Rose de cendres est un roman historique de Pilar Rahola consacré à un épisode particulièrement violent de l’histoire de la Catalogne : la « Semaine tragique » du 26 juillet au 2 août 1909. Lors de ces journées de révolte populaire, la grève générale est déclarée et des barricades sont érigées dans les rues de Barcelone et dans de nombreuses villes alentours. Les émeutiers protestent contre l’envoi de troupes au Maroc alors que la guerre de Mélilla oppose la monarchie espagnole aux rebelles indépendantistes du Rif. Les familles modestes en particulier vivent comme une injustice le départ forcé de jeunes conscrits catalans alors que la guerre est perçue comme un moyen de préserver les intérêts de la haute bourgeoisie.
Les évènements sont relatés du point de vue d’une famille barcelonaise : les Corner. Ayant combattu comme simple soldat de l’armée espagnole lors de la première guerre d’indépendance de Cuba, le patriarche, Albert, a cru mourir plusieurs fois dans l’enfer des combats, avant de faire fortune à son retour en Espagne. Si la préservation de sa position sociale chèrement acquise est la principale préoccupation d’Albert, ses enfants, encore jeunes adultes, sont plus idéalistes : l’aîné milite au sein de Solidarité catalane, un mouvement réclamant plus d’autonomie par rapport à Madrid ; le benjamin s’engage dans le mouvement anarchiste, séduit par les théories du pédagogue Francesc Ferrer i Guàrdia, tandis que la cadette se rapproche peu à peu du mouvement féministe.
Publié en catalan en 2017, l’ouvrage a fait l’objet d’une traduction française fin 2018. Si le contexte historique est très riche et développé avec moult détails, cette qualité devient très vite un défaut à mesure que l’auteure intègre des pans entiers d’archives dans son récit, sans que cela soit toujours indispensable à l’intrigue.

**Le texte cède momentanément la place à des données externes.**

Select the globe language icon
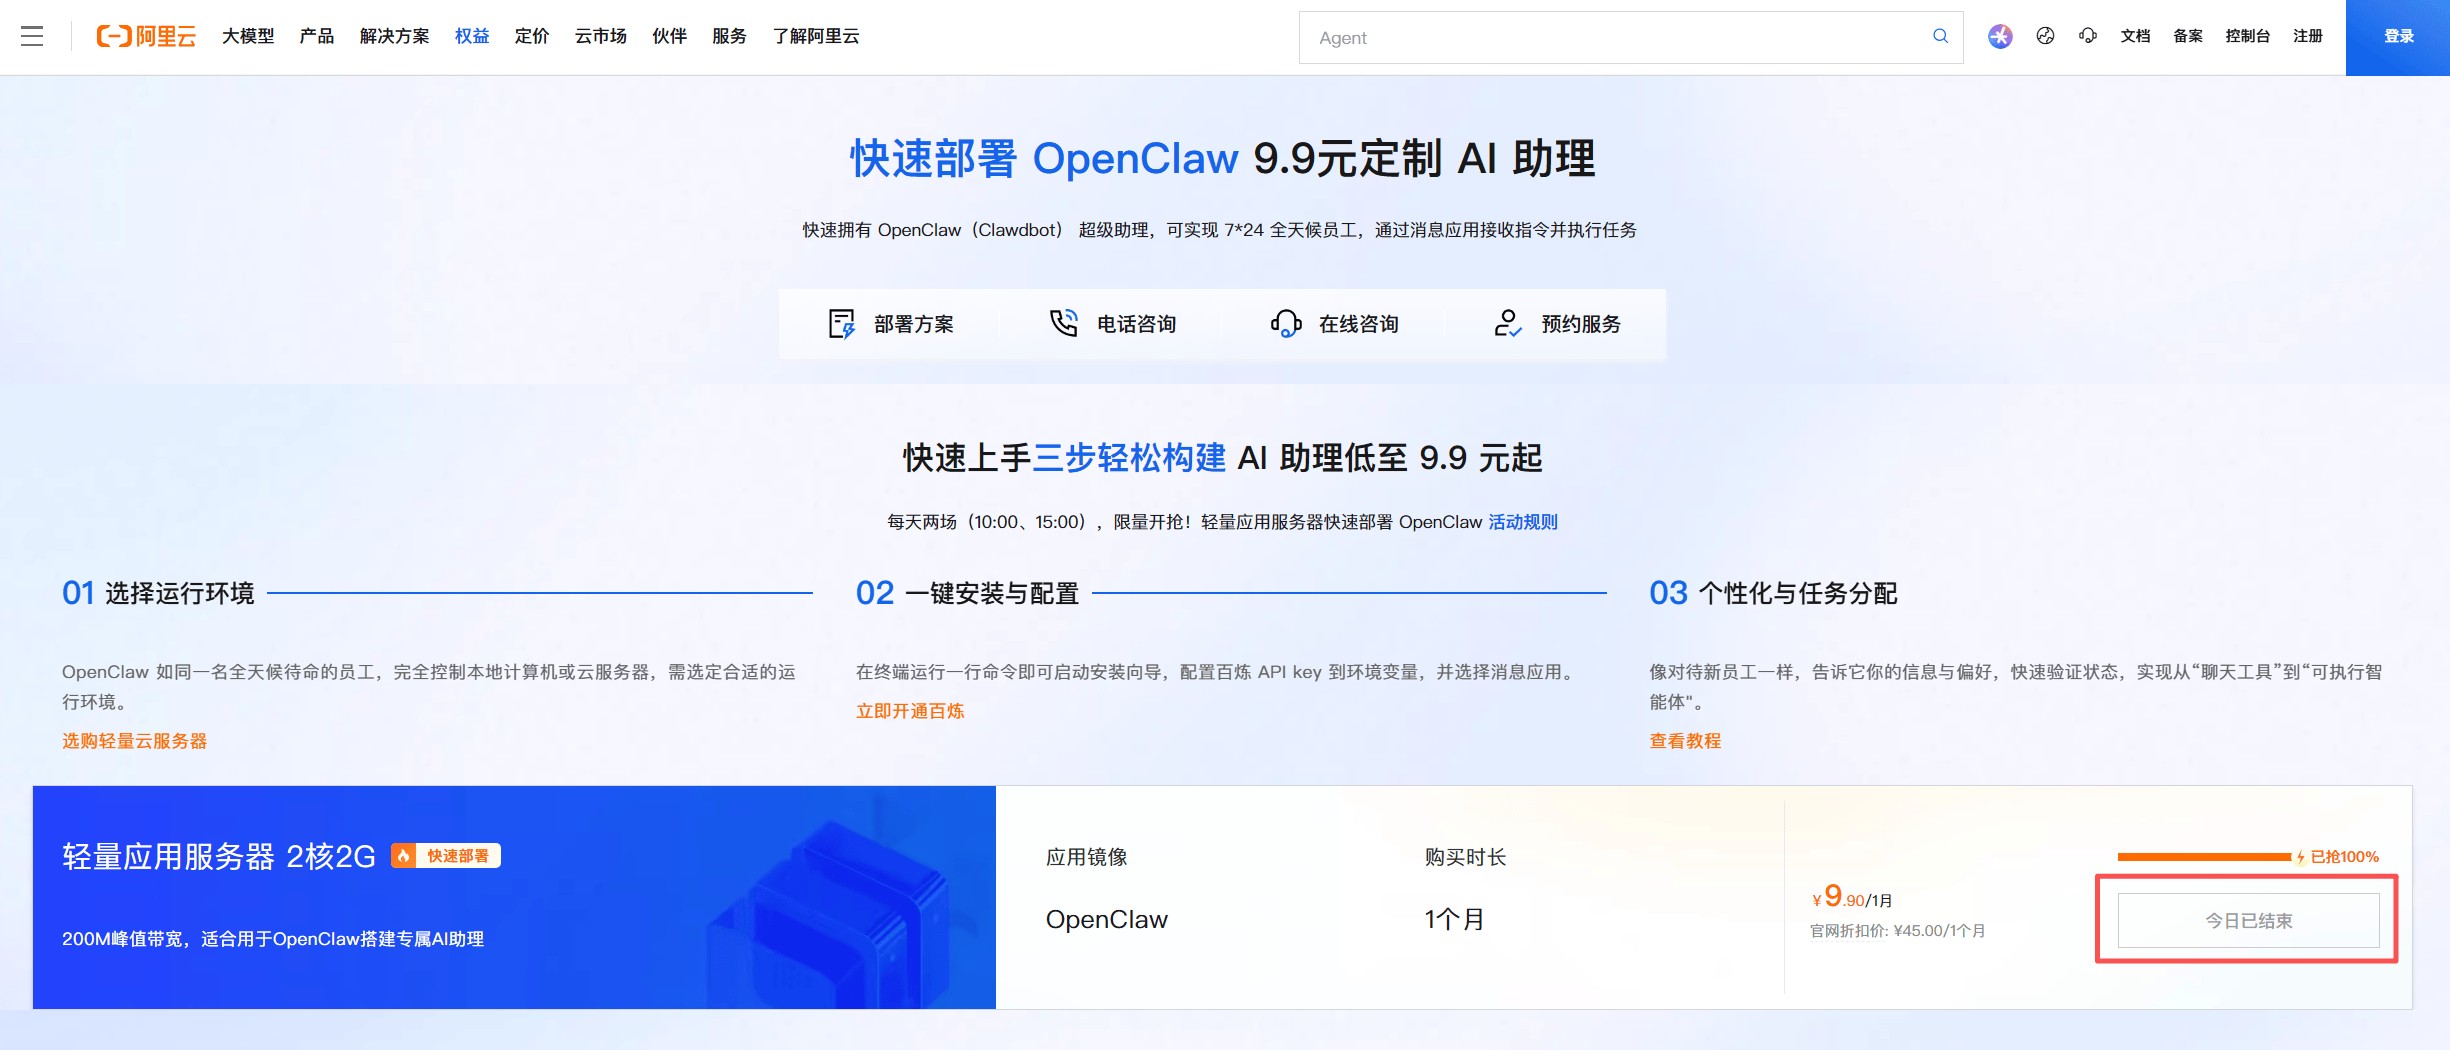 2045,36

On frôle le name-dropping, qu’il s’agisse d’éléments architecturaux (les constructions en cours de Gaudí sont notamment évoquées), des figures historiques majeures de la période (la fille d’Albert Merceneta est amie avec l’artiste Lluïsa Vidal, son frère Enric avec Ferrer, etc.) ou encore des textes politiques évoquant la situation de la Catalogne (telles que les Bases de Manresa). On a parfois l’impression que les personnages sont un prétexte pour évoquer le contexte historique, et l’action ne débute véritablement que dans la deuxième partie du roman. Les premiers chapitres dédiés au personnage d’Albert et à son expérience traumatique lors de la guerre de Cuba auraient été passionnants si le style avait été moins appuyé et moins répétitif.
Au final, la lecture est assez laborieuse, l’intrigue romanesque étant trop souvent reléguée à l’arrière-plan. Pilar Rahola a effectué un travail de recherche impressionnant et certains de ses personnages sont attachants, mais on termine le roman avec l’impression d’une occasion manquée.
J’ai aimé…
- Le récit des combats lors de la semaine tragique : un épisode clé dans la mémoire collective des catalans, et en particulier des barcelonais ;
- Les personnages d’Aveli, d’Enric, de Merceneta, moins caricaturaux que leurs parents.
J’ai moins aimé…
- l’intégration des archives dans le récit, trop appuyée et pas toujours indispensable. Des passages entiers de journaux ou de documents officiels sont parfois cités pendant de longs paragraphes et on a l’impression que l’auteure étale ses recherches sur le contexte historique au lieu de ne retenir que les éléments vraiment utiles à l’intrigue ;
- le recours très fréquent aux monologues intérieurs et aux résumés narratifs, surtout dans les premiers chapitres, au détriment de l’action ;
- les style parfois trop lourd et répétitif, notamment en ce qui concerne les descriptions du personnage d’Albert.
Merci à NetGalley et aux éditions Belfond de m’avoir permis de lire ce livre au moment de sa publication officielle le 8 novembre 2018.